### Task details
Answer these questions about the blog post below:
1. Which novel was being readied for a premiere at Readercon, and in what month?
2. In what year and in which anthology was "Tardigrade" first published?
3. What tune do the chimes play in the story's opening hook?
══ Page
An interview at POSTSCRIPTS TO DARKNESS, a reprinted story & poem, a new poem sale

/ Sunday, June 10th, 2018 / 2 Comments »

The past few weeks I’ve been occupied with getting Latchkey by Nicole Kornher-Stace ready for the book’s premiere at Readercon in July. (I couldn’t be prouder that Nicole’s novel received a starred review for Kirkus Reviews — the first time a Mythic Delirium Book has appeared in Kirkus, too!)

While I’ve been doing that, a few things have happened on the writing front that I wanted so share.

Sean Moreland’s Postscripts to Darkness has reprinted a horror story of mine, “Tardigrade,” that was first published in 2014 in the limited edition hardcover anthology A Darke Phantastique, edited by Jason V. Brock. It’s one of my most gruesome and most experimental horror stories, and I’m grateful PstD chose to share it more widely.

Here’s the opening hook:

Gunshots in the dark. One, two, three, four, five.

In the abyss, a flatscreen monitor lights, as if awakened by the noise.

From the computer, loud chimes play “Turkey in the Straw” as a creature dances on the monitor, a bear-like thing with chitin for skin and a circular sucking mouth in place of a face. Needles protrude and retract from the orifice in time with the music.
════
══ Dataset
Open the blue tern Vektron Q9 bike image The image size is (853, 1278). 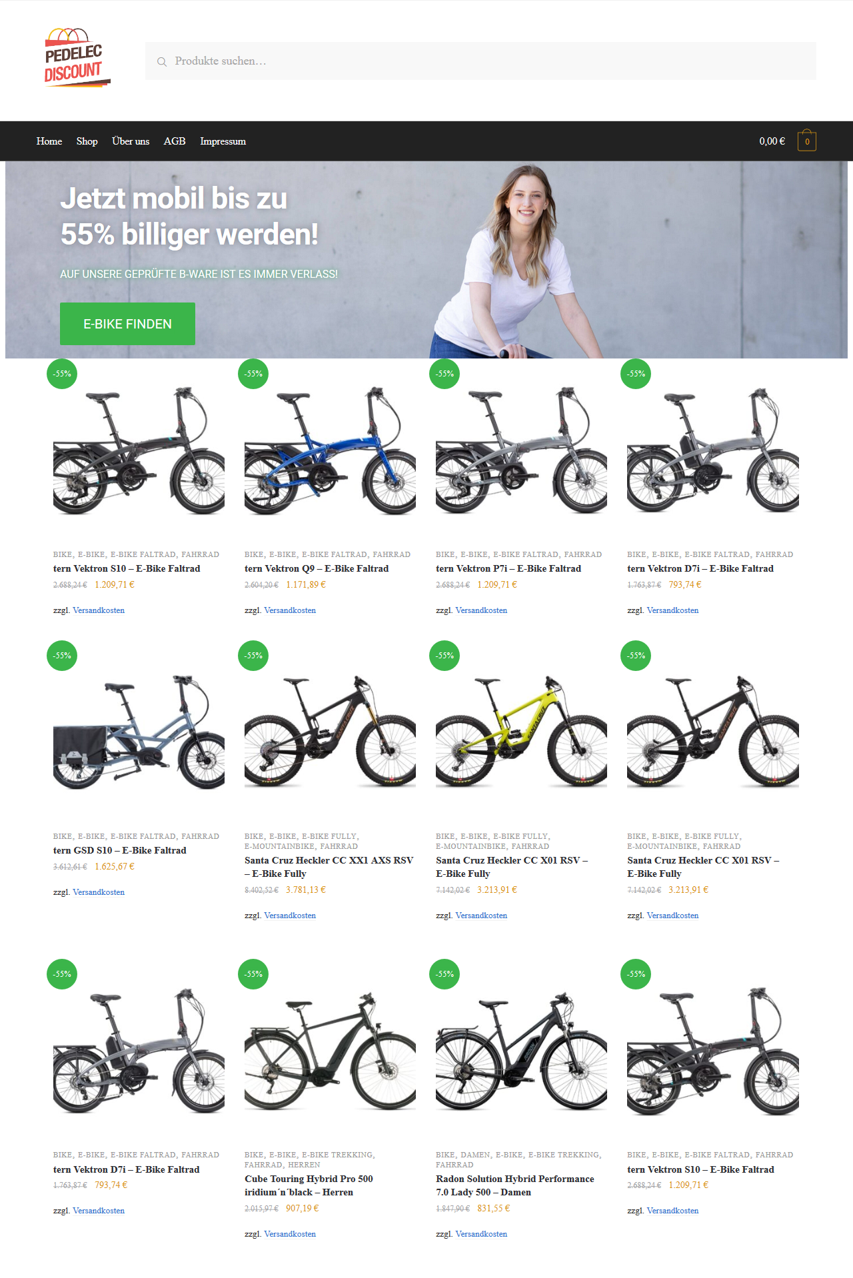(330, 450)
════
══ Dataset
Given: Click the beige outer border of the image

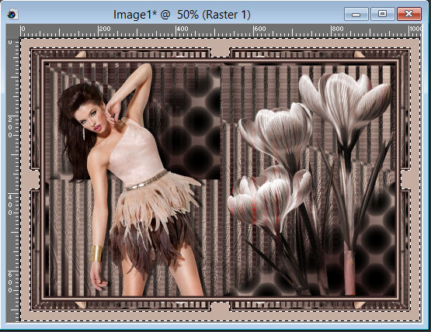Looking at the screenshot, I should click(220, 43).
════
### Response to this exercise
1. Latchkey by Nicole Kornher-Stace, in July.
2. In 2014, in A Darke Phantastique.
3. "Turkey in the Straw".